Task to complete:
Word for word, print every entry below.

Saved data entries:
Content starts
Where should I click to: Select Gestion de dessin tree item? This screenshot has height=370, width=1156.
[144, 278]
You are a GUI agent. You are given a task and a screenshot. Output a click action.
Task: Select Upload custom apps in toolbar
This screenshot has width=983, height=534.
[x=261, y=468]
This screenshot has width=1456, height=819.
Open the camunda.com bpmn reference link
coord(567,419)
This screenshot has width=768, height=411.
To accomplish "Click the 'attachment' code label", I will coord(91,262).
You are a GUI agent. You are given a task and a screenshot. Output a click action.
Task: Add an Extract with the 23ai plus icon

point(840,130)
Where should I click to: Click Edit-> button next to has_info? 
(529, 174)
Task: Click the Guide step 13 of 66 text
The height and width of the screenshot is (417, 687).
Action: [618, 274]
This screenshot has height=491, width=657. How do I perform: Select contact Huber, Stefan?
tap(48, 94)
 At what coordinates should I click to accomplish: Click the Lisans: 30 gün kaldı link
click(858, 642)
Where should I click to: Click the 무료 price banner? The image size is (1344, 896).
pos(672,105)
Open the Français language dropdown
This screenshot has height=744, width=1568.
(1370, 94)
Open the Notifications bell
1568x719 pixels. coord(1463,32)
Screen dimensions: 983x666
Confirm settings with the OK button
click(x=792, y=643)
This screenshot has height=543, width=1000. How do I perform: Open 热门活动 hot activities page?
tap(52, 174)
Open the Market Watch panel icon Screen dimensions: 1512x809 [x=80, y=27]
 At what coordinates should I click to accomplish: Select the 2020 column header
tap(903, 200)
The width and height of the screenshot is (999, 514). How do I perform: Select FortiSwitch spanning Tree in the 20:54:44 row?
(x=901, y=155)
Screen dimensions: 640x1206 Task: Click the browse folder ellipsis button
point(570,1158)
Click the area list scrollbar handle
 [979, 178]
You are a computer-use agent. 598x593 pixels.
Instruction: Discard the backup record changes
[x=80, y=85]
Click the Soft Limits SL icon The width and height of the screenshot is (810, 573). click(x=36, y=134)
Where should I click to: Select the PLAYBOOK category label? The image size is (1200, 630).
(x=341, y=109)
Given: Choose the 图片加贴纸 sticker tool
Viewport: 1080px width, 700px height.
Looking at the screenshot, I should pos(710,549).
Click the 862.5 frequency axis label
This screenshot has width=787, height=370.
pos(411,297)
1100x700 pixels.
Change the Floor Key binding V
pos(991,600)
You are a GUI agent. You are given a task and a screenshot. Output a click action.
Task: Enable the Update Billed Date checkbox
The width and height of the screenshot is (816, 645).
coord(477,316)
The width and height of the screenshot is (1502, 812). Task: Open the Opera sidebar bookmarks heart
Content ends
Reply to the exercise:
Where should I click to: Select Gestion de dessin tree item? This screenshot has height=370, width=1156.
[144, 278]
You are a GUI agent. You are given a task and a screenshot. Output a click action.
Task: Select Upload custom apps in toolbar
This screenshot has width=983, height=534.
[x=261, y=468]
This screenshot has width=1456, height=819.
Open the camunda.com bpmn reference link
coord(567,419)
This screenshot has width=768, height=411.
To accomplish "Click the 'attachment' code label", I will coord(91,262).
You are a GUI agent. You are given a task and a screenshot. Output a click action.
Task: Add an Extract with the 23ai plus icon

point(840,130)
Where should I click to: Click Edit-> button next to has_info? 
(529, 174)
Task: Click the Guide step 13 of 66 text
The height and width of the screenshot is (417, 687).
Action: [618, 274]
This screenshot has height=491, width=657. How do I perform: Select contact Huber, Stefan?
tap(48, 94)
 At what coordinates should I click to accomplish: Click the Lisans: 30 gün kaldı link
click(858, 642)
Where should I click to: Click the 무료 price banner? The image size is (1344, 896).
pos(672,105)
Open the Français language dropdown
This screenshot has height=744, width=1568.
(1370, 94)
Open the Notifications bell
1568x719 pixels. coord(1463,32)
Screen dimensions: 983x666
Confirm settings with the OK button
click(x=792, y=643)
This screenshot has height=543, width=1000. How do I perform: Open 热门活动 hot activities page?
tap(52, 174)
Open the Market Watch panel icon Screen dimensions: 1512x809 [x=80, y=27]
 At what coordinates should I click to accomplish: Select the 2020 column header
tap(903, 200)
The width and height of the screenshot is (999, 514). How do I perform: Select FortiSwitch spanning Tree in the 20:54:44 row?
(x=901, y=155)
Screen dimensions: 640x1206 Task: Click the browse folder ellipsis button
point(570,1158)
Click the area list scrollbar handle
 [979, 178]
You are a computer-use agent. 598x593 pixels.
Instruction: Discard the backup record changes
[x=80, y=85]
Click the Soft Limits SL icon The width and height of the screenshot is (810, 573). click(x=36, y=134)
Where should I click to: Select the PLAYBOOK category label? The image size is (1200, 630).
(x=341, y=109)
Given: Choose the 图片加贴纸 sticker tool
Viewport: 1080px width, 700px height.
Looking at the screenshot, I should pos(710,549).
Click the 862.5 frequency axis label
This screenshot has width=787, height=370.
pos(411,297)
1100x700 pixels.
Change the Floor Key binding V
pos(991,600)
You are a GUI agent. You are given a task and a screenshot. Output a click action.
Task: Enable the Update Billed Date checkbox
The width and height of the screenshot is (816, 645).
coord(477,316)
The width and height of the screenshot is (1502, 812). Task: Open the Opera sidebar bookmarks heart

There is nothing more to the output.